Listed entries:

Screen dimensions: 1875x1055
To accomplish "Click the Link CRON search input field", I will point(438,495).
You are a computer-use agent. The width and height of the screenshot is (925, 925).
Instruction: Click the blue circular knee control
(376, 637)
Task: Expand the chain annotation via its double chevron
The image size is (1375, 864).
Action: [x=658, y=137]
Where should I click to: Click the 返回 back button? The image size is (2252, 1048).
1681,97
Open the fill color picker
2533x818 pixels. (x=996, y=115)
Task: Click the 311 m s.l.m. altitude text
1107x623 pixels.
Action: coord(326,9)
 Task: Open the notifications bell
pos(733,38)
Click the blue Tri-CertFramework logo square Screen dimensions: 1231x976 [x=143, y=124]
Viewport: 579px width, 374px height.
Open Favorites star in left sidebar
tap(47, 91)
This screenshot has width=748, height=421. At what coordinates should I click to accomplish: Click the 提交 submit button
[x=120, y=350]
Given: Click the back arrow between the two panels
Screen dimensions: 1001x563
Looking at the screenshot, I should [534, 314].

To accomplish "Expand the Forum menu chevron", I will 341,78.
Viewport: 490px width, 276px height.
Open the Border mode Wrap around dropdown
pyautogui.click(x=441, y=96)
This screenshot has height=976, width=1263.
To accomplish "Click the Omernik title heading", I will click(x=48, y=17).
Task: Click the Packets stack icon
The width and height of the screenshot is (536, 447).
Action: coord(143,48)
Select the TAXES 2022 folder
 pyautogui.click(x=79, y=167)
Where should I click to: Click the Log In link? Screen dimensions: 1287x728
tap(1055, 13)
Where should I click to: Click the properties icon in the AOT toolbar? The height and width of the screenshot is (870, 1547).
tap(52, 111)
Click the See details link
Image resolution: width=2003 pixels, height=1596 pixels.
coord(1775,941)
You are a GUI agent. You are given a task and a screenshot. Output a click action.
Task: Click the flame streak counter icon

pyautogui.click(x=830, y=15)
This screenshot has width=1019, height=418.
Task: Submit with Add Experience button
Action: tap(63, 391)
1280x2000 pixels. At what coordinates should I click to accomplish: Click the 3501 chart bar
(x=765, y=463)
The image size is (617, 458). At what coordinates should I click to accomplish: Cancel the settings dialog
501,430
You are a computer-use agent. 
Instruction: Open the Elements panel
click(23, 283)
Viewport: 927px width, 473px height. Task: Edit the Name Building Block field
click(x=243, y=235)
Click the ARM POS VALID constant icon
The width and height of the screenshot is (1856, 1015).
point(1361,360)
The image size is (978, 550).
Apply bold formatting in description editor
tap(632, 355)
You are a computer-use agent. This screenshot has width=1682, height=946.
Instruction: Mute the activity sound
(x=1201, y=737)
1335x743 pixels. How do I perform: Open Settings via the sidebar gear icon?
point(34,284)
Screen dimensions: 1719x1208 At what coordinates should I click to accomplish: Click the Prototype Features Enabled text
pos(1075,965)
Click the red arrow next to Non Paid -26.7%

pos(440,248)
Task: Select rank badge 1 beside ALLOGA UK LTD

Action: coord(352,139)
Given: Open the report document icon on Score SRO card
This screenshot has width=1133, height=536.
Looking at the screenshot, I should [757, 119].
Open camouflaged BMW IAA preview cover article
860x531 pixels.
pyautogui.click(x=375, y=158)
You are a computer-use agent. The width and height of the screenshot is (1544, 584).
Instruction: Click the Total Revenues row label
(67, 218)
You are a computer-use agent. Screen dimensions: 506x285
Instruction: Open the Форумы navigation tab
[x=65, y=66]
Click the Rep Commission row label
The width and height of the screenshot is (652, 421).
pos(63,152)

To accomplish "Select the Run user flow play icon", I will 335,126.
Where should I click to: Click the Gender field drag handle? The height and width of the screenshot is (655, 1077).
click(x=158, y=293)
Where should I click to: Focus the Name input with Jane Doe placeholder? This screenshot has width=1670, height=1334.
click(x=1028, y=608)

Try it:
Return all the data above once more, precisely as given.

Solved exercise:
Screen dimensions: 1875x1055
To accomplish "Click the Link CRON search input field", I will point(438,495).
You are a computer-use agent. The width and height of the screenshot is (925, 925).
Instruction: Click the blue circular knee control
(376, 637)
Task: Expand the chain annotation via its double chevron
The image size is (1375, 864).
Action: [x=658, y=137]
Where should I click to: Click the 返回 back button? The image size is (2252, 1048).
1681,97
Open the fill color picker
2533x818 pixels. (x=996, y=115)
Task: Click the 311 m s.l.m. altitude text
1107x623 pixels.
Action: coord(326,9)
 Task: Open the notifications bell
pos(733,38)
Click the blue Tri-CertFramework logo square Screen dimensions: 1231x976 [x=143, y=124]
Viewport: 579px width, 374px height.
Open Favorites star in left sidebar
tap(47, 91)
This screenshot has width=748, height=421. At what coordinates should I click to accomplish: Click the 提交 submit button
[x=120, y=350]
Given: Click the back arrow between the two panels
Screen dimensions: 1001x563
Looking at the screenshot, I should [534, 314].

To accomplish "Expand the Forum menu chevron", I will 341,78.
Viewport: 490px width, 276px height.
Open the Border mode Wrap around dropdown
pyautogui.click(x=441, y=96)
This screenshot has height=976, width=1263.
To accomplish "Click the Omernik title heading", I will click(x=48, y=17).
Task: Click the Packets stack icon
The width and height of the screenshot is (536, 447).
Action: coord(143,48)
Select the TAXES 2022 folder
 pyautogui.click(x=79, y=167)
Where should I click to: Click the Log In link? Screen dimensions: 1287x728
tap(1055, 13)
Where should I click to: Click the properties icon in the AOT toolbar? The height and width of the screenshot is (870, 1547).
tap(52, 111)
Click the See details link
Image resolution: width=2003 pixels, height=1596 pixels.
coord(1775,941)
You are a GUI agent. You are given a task and a screenshot. Output a click action.
Task: Click the flame streak counter icon

pyautogui.click(x=830, y=15)
This screenshot has width=1019, height=418.
Task: Submit with Add Experience button
Action: tap(63, 391)
1280x2000 pixels. At what coordinates should I click to accomplish: Click the 3501 chart bar
(x=765, y=463)
The image size is (617, 458). At what coordinates should I click to accomplish: Cancel the settings dialog
501,430
You are a computer-use agent. 
Instruction: Open the Elements panel
click(23, 283)
Viewport: 927px width, 473px height. Task: Edit the Name Building Block field
click(x=243, y=235)
Click the ARM POS VALID constant icon
The width and height of the screenshot is (1856, 1015).
point(1361,360)
The image size is (978, 550).
Apply bold formatting in description editor
tap(632, 355)
You are a computer-use agent. This screenshot has width=1682, height=946.
Instruction: Mute the activity sound
(x=1201, y=737)
1335x743 pixels. How do I perform: Open Settings via the sidebar gear icon?
point(34,284)
Screen dimensions: 1719x1208 At what coordinates should I click to accomplish: Click the Prototype Features Enabled text
pos(1075,965)
Click the red arrow next to Non Paid -26.7%

pos(440,248)
Task: Select rank badge 1 beside ALLOGA UK LTD

Action: coord(352,139)
Given: Open the report document icon on Score SRO card
This screenshot has width=1133, height=536.
Looking at the screenshot, I should [757, 119].
Open camouflaged BMW IAA preview cover article
860x531 pixels.
pyautogui.click(x=375, y=158)
You are a computer-use agent. The width and height of the screenshot is (1544, 584).
Instruction: Click the Total Revenues row label
(67, 218)
You are a computer-use agent. Screen dimensions: 506x285
Instruction: Open the Форумы navigation tab
[x=65, y=66]
Click the Rep Commission row label
The width and height of the screenshot is (652, 421).
pos(63,152)

To accomplish "Select the Run user flow play icon", I will 335,126.
Where should I click to: Click the Gender field drag handle? The height and width of the screenshot is (655, 1077).
click(x=158, y=293)
Where should I click to: Focus the Name input with Jane Doe placeholder? This screenshot has width=1670, height=1334.
click(x=1028, y=608)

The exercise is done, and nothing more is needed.